▶ **DATA TO USE**:
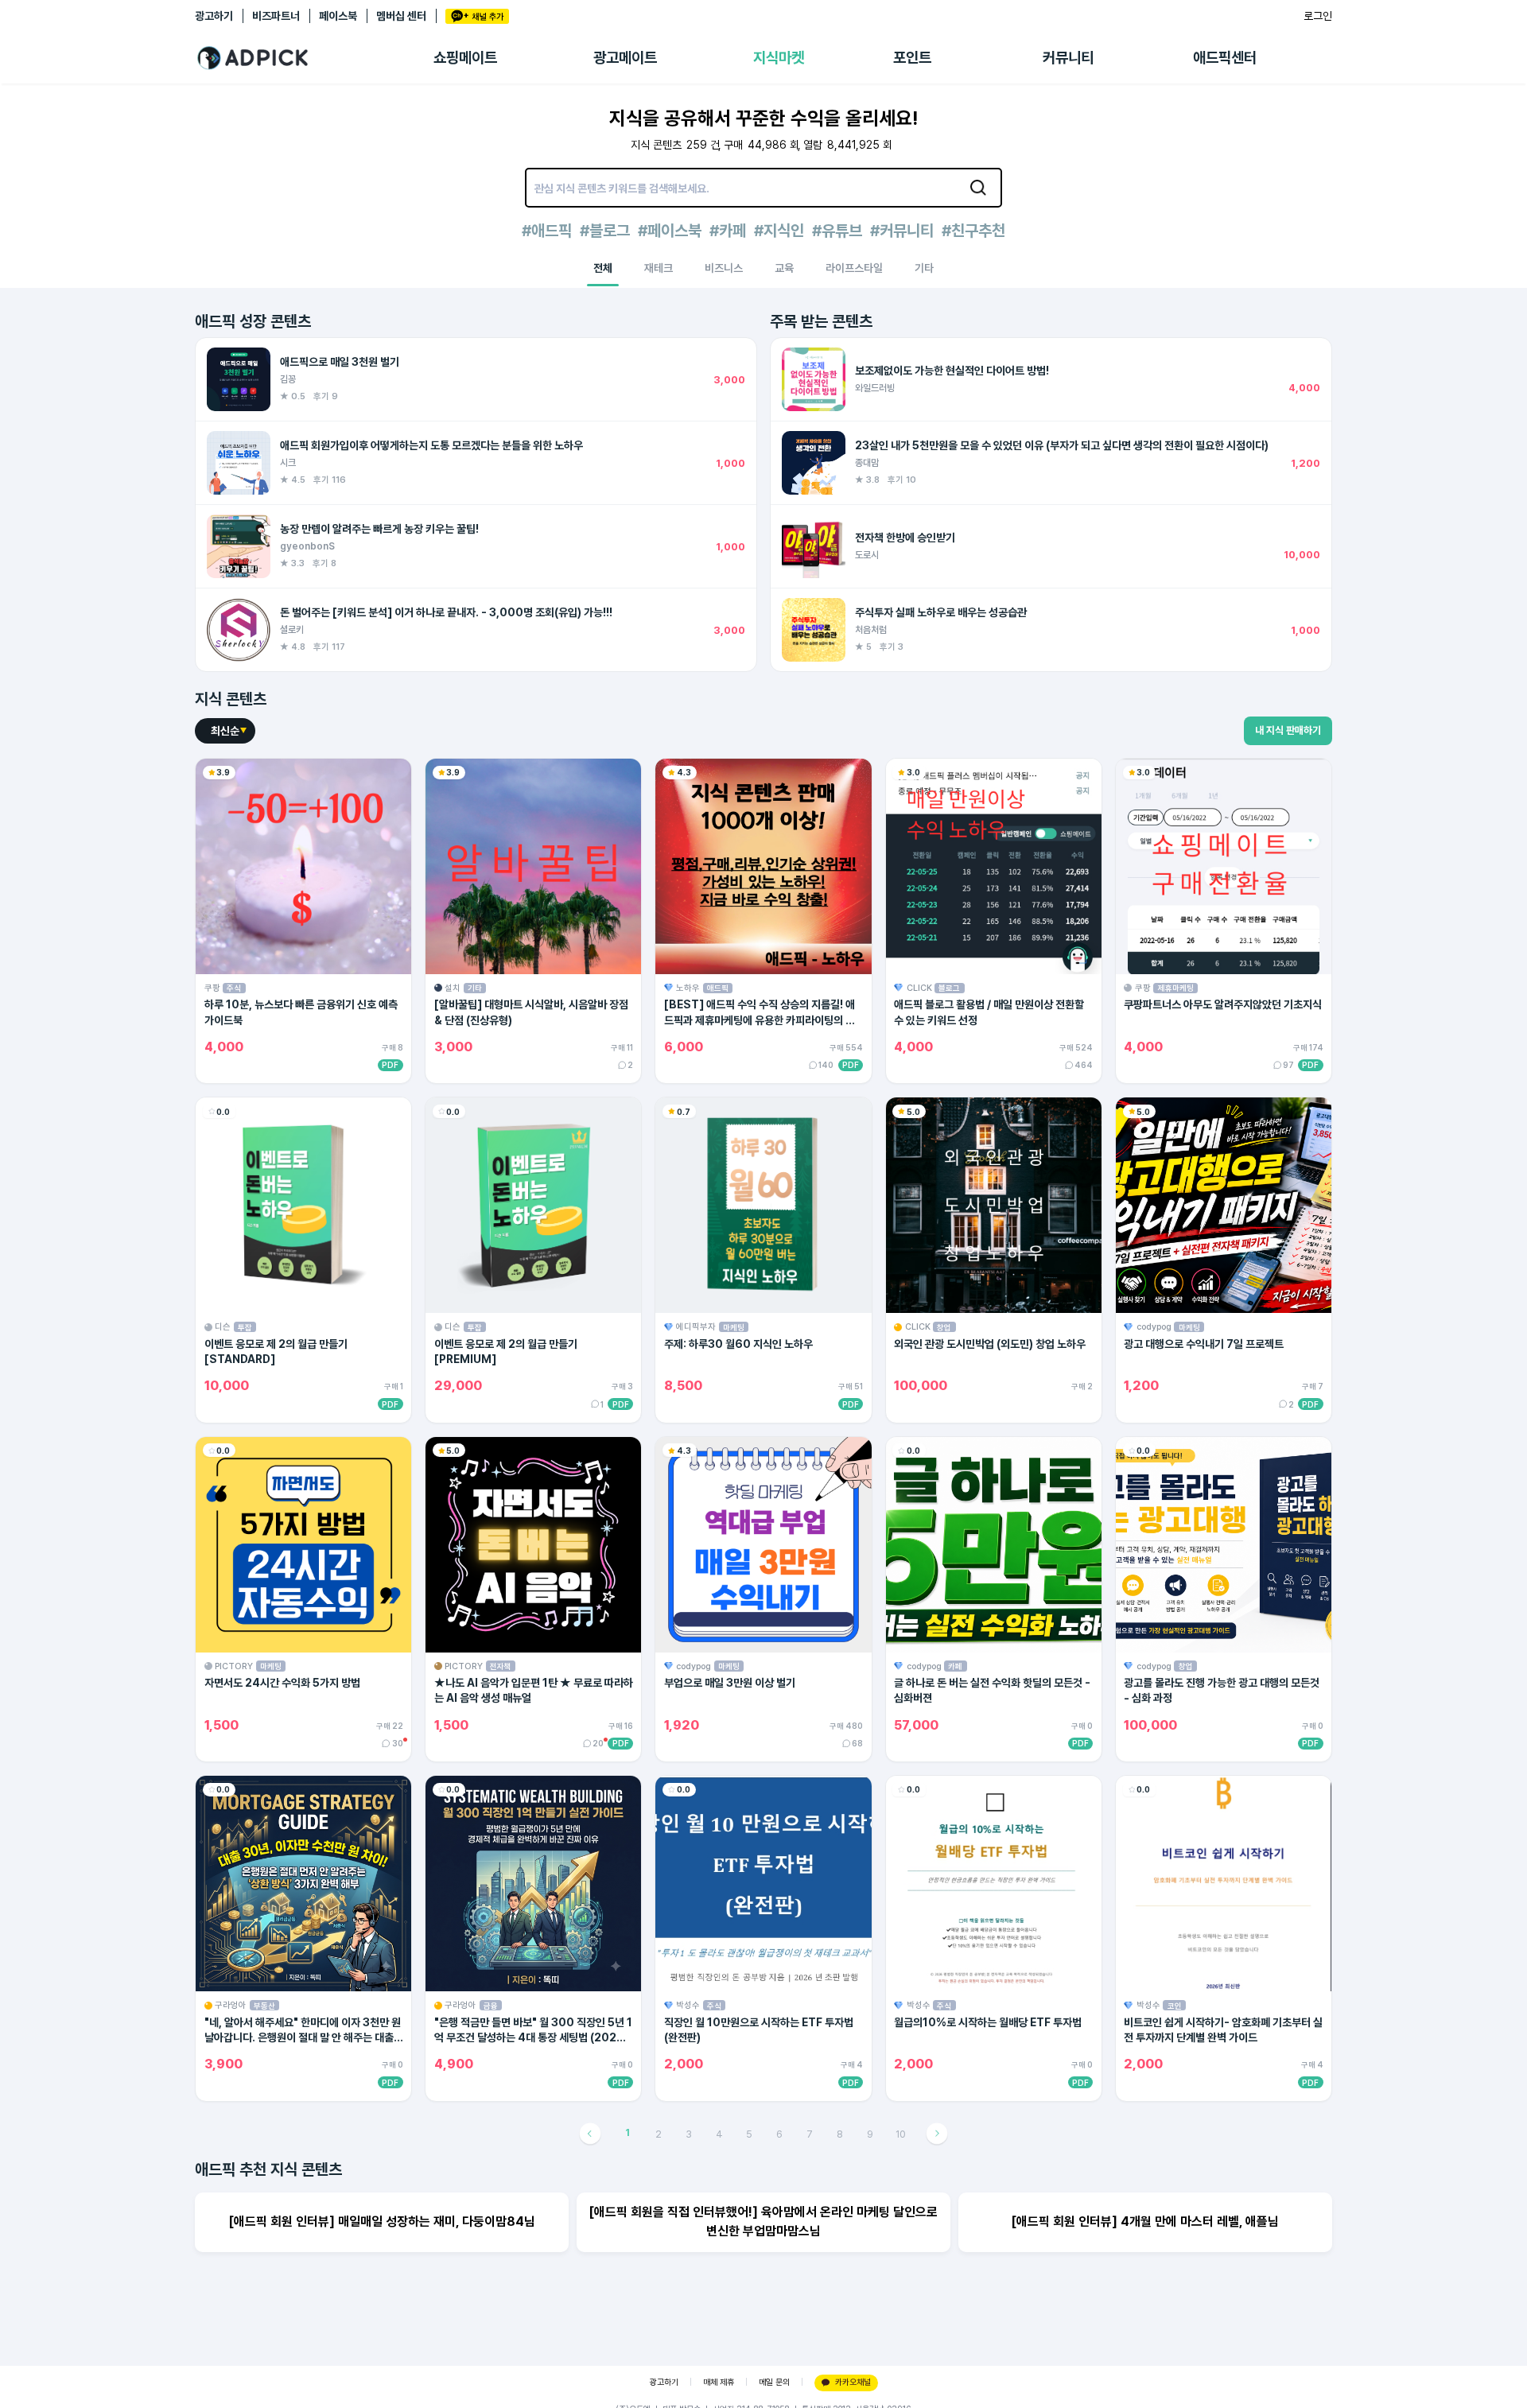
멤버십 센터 (401, 16)
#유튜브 (837, 230)
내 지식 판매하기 (1288, 730)
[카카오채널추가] (477, 16)
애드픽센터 (1225, 58)
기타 (924, 268)
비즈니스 (724, 268)
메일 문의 (774, 2382)
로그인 (1318, 15)
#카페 (727, 230)
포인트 (912, 58)
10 (901, 2134)
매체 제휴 (718, 2382)
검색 (978, 188)
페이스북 (338, 16)
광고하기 (214, 16)
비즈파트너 (276, 16)
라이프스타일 (854, 268)
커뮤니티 (1068, 58)
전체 (602, 268)
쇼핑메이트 (465, 58)
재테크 (658, 268)
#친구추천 (973, 230)
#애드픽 (547, 230)
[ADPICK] (314, 58)
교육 (784, 268)
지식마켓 (778, 58)
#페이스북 (669, 230)
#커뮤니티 (902, 230)
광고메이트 (625, 58)
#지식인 (779, 230)
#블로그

▶ **WORK INSTRUCTIONS**: Reproduce the listing exactly, images omitted.

▶ **EXERCISE ANSWER**:
멤버십 센터 (401, 16)
#유튜브 (837, 230)
내 지식 판매하기 (1288, 730)
[카카오채널추가] (477, 16)
애드픽센터 (1225, 58)
기타 (924, 268)
비즈니스 (724, 268)
메일 문의 (774, 2382)
로그인 (1318, 15)
#카페 (727, 230)
포인트 (912, 58)
10 (901, 2134)
매체 제휴 (718, 2382)
검색 (978, 188)
페이스북 (338, 16)
광고하기 (214, 16)
비즈파트너 (276, 16)
라이프스타일 (854, 268)
커뮤니티 (1068, 58)
전체 (602, 268)
쇼핑메이트 (465, 58)
재테크 (658, 268)
#친구추천 (973, 230)
#애드픽 (547, 230)
[ADPICK] (314, 58)
교육 (784, 268)
지식마켓 (778, 58)
#페이스북 (669, 230)
#커뮤니티 (902, 230)
광고메이트 (625, 58)
#지식인 (779, 230)
#블로그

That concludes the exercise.